> _Exercise_:
Please collect every line of the data that contains the word "beside", copying each line in full.

> _Records shown_:
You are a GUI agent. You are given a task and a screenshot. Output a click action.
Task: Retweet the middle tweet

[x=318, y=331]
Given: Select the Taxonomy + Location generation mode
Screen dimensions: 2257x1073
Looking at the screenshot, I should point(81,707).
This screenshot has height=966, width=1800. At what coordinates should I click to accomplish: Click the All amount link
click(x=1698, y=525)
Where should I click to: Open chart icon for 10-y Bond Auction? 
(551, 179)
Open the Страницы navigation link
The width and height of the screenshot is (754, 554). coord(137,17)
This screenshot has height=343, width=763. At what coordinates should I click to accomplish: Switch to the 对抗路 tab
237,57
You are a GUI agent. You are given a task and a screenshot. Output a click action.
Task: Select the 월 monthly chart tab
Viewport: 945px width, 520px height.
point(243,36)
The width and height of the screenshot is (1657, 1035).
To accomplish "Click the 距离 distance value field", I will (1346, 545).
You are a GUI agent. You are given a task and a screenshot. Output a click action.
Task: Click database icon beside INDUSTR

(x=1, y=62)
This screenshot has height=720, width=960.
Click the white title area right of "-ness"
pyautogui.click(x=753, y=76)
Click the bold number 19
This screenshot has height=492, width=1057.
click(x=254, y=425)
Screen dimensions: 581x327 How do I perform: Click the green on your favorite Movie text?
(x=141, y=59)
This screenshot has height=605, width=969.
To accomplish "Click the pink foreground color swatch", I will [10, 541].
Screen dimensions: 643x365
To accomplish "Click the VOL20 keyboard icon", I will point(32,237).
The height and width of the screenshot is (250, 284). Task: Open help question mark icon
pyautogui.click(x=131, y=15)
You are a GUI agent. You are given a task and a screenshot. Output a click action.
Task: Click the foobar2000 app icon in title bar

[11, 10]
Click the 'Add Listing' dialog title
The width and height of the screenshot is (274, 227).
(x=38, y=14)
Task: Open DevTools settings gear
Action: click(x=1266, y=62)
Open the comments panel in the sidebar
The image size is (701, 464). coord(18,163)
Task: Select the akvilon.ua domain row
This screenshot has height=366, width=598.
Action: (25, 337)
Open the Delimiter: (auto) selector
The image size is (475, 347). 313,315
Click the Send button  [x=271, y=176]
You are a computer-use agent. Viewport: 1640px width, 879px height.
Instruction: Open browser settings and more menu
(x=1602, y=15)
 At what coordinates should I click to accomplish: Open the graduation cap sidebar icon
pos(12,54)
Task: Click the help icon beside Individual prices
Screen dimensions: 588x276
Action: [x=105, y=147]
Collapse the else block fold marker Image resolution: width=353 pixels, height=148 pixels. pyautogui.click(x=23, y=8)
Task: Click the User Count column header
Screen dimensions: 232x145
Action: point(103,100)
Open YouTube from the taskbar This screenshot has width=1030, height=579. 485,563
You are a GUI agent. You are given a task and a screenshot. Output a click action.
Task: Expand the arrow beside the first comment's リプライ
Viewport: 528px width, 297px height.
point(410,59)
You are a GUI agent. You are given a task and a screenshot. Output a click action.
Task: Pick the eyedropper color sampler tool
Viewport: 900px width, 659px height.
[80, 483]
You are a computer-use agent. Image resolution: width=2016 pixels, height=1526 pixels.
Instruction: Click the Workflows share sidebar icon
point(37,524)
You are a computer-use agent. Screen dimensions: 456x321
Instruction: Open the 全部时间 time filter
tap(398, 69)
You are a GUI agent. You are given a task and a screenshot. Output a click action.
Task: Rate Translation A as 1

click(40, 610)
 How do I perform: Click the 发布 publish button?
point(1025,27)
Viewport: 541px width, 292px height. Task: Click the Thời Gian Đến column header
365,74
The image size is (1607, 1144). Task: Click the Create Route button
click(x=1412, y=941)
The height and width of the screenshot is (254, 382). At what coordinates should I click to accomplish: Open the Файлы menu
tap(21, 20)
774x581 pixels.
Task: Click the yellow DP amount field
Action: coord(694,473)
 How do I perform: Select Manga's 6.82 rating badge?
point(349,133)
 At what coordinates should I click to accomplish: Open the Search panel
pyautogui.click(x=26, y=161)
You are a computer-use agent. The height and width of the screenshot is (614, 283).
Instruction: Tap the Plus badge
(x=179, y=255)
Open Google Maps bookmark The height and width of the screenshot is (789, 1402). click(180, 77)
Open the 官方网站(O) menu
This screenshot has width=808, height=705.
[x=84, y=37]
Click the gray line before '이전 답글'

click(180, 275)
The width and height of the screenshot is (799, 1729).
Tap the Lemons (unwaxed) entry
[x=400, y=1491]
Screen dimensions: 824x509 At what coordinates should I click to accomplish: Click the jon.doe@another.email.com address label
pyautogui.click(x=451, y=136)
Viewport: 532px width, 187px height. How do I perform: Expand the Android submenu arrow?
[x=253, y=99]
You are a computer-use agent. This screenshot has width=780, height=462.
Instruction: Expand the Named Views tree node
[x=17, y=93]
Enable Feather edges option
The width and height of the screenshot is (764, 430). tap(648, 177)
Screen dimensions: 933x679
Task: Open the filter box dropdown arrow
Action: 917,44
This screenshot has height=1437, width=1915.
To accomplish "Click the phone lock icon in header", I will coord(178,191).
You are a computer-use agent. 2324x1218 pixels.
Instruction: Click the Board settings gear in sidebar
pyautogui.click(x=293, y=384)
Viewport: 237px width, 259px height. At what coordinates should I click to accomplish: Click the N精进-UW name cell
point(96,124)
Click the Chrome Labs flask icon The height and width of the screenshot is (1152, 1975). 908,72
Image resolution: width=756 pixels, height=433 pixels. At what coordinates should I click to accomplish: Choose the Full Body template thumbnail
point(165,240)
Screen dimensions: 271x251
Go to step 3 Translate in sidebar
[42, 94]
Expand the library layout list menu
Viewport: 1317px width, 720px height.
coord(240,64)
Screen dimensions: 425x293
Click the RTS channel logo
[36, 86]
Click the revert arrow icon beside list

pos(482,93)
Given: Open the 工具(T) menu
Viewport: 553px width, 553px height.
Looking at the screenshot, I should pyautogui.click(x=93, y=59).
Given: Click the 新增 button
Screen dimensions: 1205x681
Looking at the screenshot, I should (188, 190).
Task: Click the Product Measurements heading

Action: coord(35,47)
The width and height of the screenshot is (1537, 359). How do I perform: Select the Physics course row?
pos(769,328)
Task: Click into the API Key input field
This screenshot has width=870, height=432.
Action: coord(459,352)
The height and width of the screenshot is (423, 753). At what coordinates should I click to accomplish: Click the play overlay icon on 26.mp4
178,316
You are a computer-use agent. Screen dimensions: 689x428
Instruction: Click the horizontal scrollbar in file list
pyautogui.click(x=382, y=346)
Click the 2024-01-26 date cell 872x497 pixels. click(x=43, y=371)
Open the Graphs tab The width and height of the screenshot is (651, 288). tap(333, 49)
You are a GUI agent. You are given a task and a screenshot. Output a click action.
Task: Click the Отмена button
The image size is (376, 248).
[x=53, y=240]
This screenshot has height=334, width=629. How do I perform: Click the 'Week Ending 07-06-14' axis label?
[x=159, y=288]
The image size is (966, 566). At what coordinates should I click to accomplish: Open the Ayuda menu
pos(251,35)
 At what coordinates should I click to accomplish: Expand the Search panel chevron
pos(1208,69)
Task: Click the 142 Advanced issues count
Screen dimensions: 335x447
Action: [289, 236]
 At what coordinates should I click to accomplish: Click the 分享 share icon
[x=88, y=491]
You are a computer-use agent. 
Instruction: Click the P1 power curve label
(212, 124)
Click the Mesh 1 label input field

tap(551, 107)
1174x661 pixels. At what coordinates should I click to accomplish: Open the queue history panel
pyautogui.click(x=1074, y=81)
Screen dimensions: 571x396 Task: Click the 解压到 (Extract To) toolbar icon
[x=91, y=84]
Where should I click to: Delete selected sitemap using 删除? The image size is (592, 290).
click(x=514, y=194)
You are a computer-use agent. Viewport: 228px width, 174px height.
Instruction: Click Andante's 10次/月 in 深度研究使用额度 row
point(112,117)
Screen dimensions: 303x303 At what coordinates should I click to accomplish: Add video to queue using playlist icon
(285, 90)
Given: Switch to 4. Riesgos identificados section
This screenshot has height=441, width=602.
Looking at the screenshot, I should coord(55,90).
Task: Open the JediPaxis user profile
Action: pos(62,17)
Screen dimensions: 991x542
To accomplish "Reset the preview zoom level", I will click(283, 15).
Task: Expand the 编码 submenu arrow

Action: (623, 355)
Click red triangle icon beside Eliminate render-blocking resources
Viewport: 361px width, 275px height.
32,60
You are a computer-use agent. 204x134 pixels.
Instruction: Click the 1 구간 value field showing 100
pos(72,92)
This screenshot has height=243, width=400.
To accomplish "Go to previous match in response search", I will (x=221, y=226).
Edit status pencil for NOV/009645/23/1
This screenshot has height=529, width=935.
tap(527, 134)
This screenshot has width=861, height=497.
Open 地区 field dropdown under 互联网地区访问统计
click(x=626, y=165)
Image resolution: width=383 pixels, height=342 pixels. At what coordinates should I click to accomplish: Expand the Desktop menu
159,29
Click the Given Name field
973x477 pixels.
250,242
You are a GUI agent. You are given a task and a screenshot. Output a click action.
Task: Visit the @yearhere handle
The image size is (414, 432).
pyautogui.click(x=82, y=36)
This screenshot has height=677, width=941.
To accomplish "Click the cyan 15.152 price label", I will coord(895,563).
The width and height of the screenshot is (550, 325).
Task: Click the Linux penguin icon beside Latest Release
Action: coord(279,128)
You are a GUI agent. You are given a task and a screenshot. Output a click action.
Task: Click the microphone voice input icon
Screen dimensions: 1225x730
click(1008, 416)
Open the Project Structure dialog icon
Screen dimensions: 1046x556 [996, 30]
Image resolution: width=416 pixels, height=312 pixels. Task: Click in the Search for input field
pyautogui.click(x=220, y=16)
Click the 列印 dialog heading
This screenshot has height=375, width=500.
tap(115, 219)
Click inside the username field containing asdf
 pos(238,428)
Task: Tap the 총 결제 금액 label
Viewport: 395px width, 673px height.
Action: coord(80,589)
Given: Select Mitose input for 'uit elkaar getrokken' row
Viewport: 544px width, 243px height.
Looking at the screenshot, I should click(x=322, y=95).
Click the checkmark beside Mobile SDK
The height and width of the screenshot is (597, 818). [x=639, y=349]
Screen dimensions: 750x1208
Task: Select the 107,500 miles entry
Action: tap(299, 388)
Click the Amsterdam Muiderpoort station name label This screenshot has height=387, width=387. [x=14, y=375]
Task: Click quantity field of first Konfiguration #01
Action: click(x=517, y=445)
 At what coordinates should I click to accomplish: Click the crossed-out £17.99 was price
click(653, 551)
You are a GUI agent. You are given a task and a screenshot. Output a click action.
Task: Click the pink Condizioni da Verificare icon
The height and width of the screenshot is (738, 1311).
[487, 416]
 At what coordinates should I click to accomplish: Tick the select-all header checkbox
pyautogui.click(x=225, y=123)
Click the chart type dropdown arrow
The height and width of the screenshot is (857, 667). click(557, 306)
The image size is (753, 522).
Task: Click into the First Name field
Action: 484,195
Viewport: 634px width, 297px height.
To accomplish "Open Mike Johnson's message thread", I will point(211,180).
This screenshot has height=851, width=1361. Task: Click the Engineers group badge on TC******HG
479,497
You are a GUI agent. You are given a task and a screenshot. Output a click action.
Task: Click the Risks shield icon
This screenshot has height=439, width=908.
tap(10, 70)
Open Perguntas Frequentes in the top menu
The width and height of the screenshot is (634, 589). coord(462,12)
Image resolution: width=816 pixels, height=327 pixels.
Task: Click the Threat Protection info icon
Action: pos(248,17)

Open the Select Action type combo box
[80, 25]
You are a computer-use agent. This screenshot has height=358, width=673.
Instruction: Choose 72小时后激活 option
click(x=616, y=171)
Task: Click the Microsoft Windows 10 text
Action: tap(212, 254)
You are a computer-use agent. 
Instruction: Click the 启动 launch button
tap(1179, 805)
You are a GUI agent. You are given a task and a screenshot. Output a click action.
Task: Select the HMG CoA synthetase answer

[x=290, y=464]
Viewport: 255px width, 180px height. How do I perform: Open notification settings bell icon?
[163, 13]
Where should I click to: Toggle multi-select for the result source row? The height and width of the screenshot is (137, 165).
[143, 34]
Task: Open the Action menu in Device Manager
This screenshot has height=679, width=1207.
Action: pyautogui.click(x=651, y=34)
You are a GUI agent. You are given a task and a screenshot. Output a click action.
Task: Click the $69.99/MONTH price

> _Exercise result_:
Task: Click database icon beside INDUSTR
Task: Click the help icon beside Individual prices
Task: Expand the arrow beside the first comment's リプライ
Click the revert arrow icon beside list
Click red triangle icon beside Eliminate render-blocking resources
Task: Click the Linux penguin icon beside Latest Release
Click the checkmark beside Mobile SDK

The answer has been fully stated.